The difference between "everything is O(1)" and "you're not allowed to use O" is pretty minor anyway.

Either way it takes a lot of very useful analysis and throws it out the window because a particular branch of math was being too pedantic about needing infinity.

Use big O anyway. It works fine. It's a good tool even within the limits of real machines. If you're not abusing it on purpose, it tells you useful information in the exact same way that the pure math version does.


> That I use Big O to analyze time and not operations is important.

This is why we have benchmarks and big-O for different things. If we care about cache level sizes and the constant factors, use benchmarks with increasing orders of magnitde.

Or if preferring to remain abstract, model N as the bits of memory so that the access cost goes up with increasing N. To represent specific cache level sizes and latencies use benchmarks everyone will understand.


I mean, big O comes from that particular branch of math. The whole point of it -- even in CS -- is it's asymptotic analysis. (It's also been long criticized in CS for this deficiency. Usually it's the hidden constant factor, but the minimum problem size before it's relevant is an issue too!)

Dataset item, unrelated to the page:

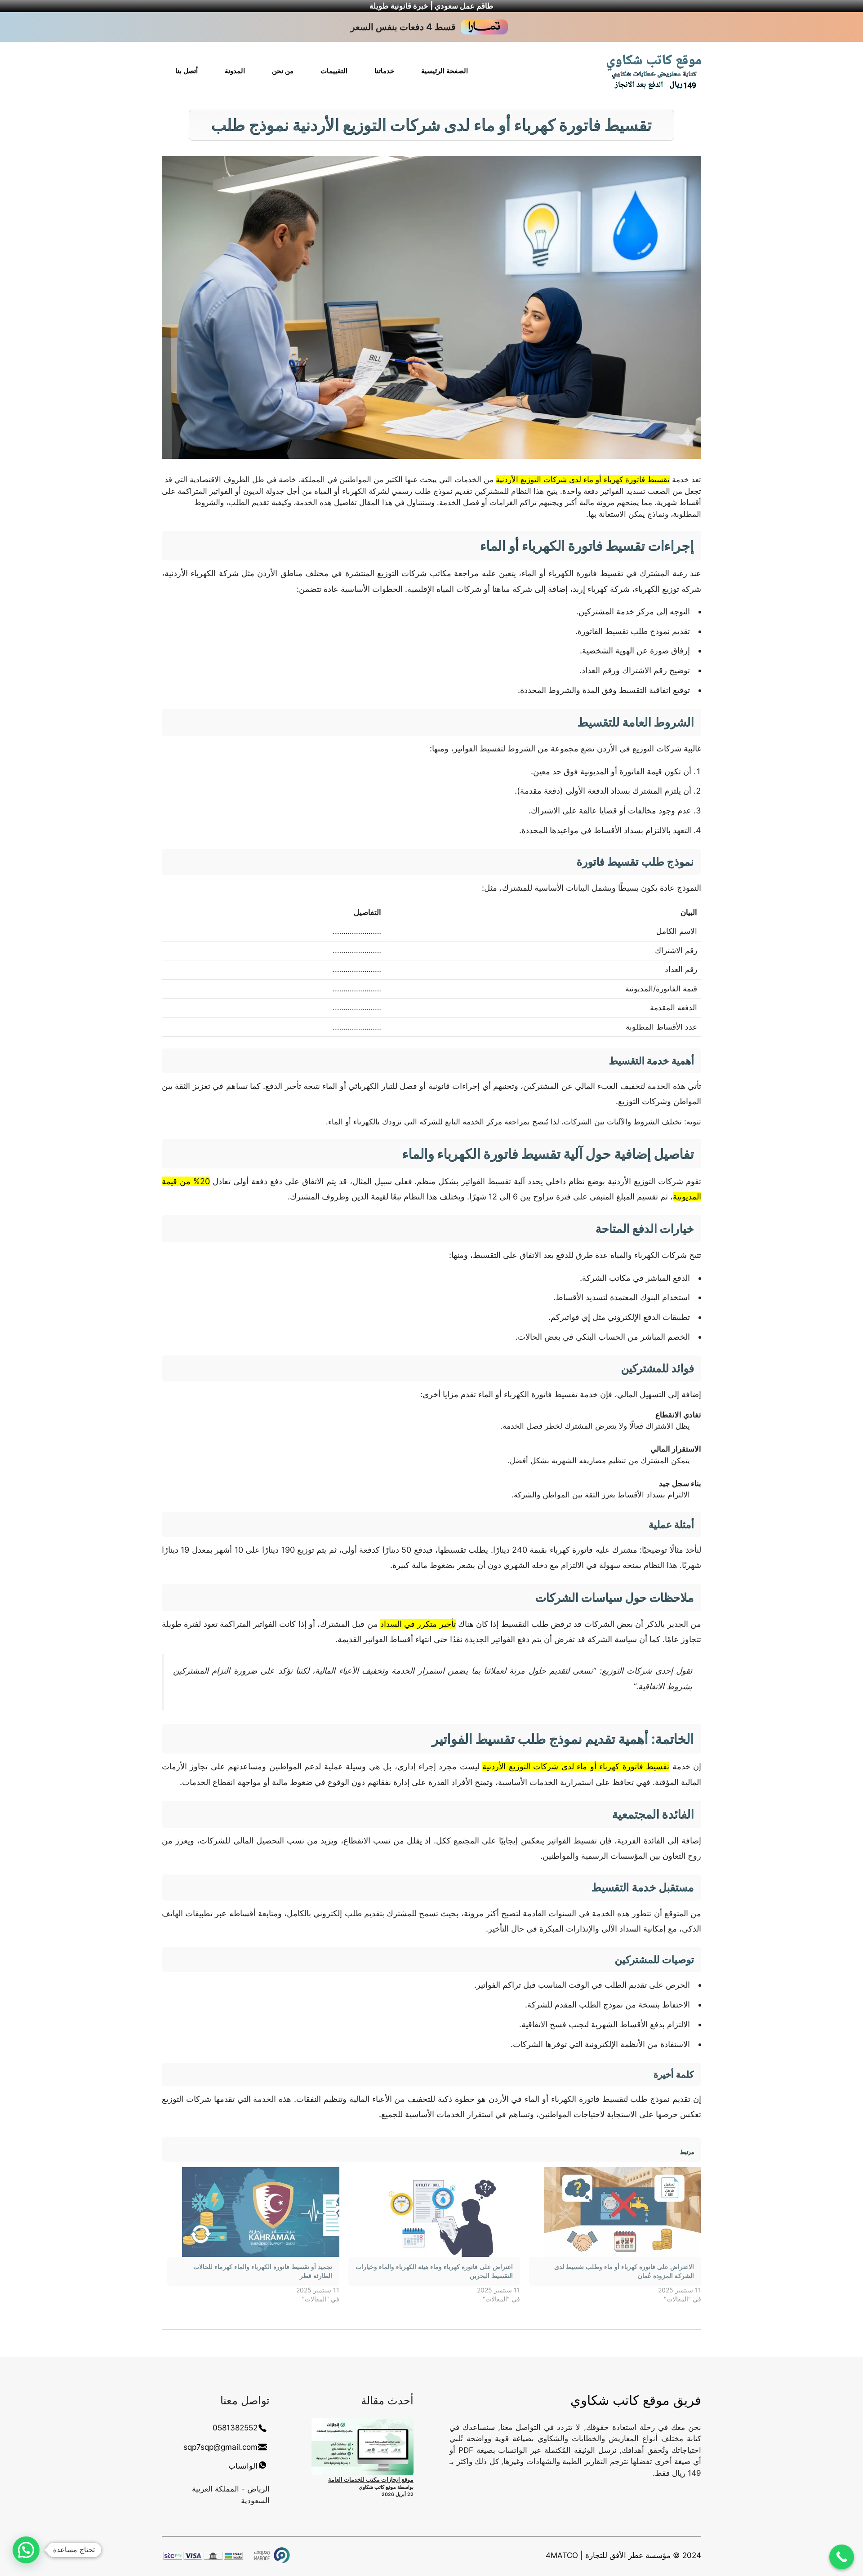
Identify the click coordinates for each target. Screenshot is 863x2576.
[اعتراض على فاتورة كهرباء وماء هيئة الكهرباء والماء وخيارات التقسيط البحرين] (434, 2212)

It's fine colloquially misusing big O to mean something like "for usual inputs, the running time is roughly this function", but you can't then in the same breath say all practical algorithms are technically O(1), because that's just not true in the technical sense (and it's useless or at least inaccurate in the colloquial one).

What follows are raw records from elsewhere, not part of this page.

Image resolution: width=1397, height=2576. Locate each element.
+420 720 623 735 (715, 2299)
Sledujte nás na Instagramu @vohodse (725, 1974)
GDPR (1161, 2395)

It doesn't really matter, but to add more to the discussion, the way I see it is that computer programs are implementations of algorithms on some restricted set of inputs. The algorithm has the asymptotic analysis, but the program itself does not.


> It's fine colloquially misusing big O to mean something like "for usual inputs, the running time is roughly this function", but you can't then in the same breath say all practical algorithms are technically O(1), because that's just not true in the technical sense (and it's useless or at least inaccurate in the colloquial one).

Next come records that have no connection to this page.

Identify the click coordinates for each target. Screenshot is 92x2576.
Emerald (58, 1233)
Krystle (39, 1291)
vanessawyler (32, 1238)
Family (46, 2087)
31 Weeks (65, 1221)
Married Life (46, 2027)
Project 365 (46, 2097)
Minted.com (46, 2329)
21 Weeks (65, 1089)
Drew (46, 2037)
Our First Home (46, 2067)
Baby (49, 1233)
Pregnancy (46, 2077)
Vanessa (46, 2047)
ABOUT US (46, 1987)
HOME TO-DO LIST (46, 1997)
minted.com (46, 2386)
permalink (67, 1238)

My argument is "there's no reason to stick to the exact technical definition, because the exact technical definition breaks when you apply it to real computers". I don't think that's contradictory in any way.

But I don't think this is a misuse either. Talking about "usual inputs" and "roughly" would be a misuse, sure. But if I can prove it uses at most an^2 + bn + c steps, and I call it O(n^2), then what's the problem?


This is typically why we don't pick N to mean all of the resources in the universe. I guess you're the kind of guy that chooses to uses not 8-bit bytes in an interview?

Instead typically it's the amount of accesses into some array. Other times people get cute and it's `log2(input length)` so somebodies algorithm could be O(N) while if N was just `input length` then it'd be N^2.


This isn't about picking N. This is saying "No matter what N you pick, your runtime will be smaller than roughly 2^[number of atoms in the reachable universe]" (Because if you hit the same state twice, you're stuck in a loop that will never halt.)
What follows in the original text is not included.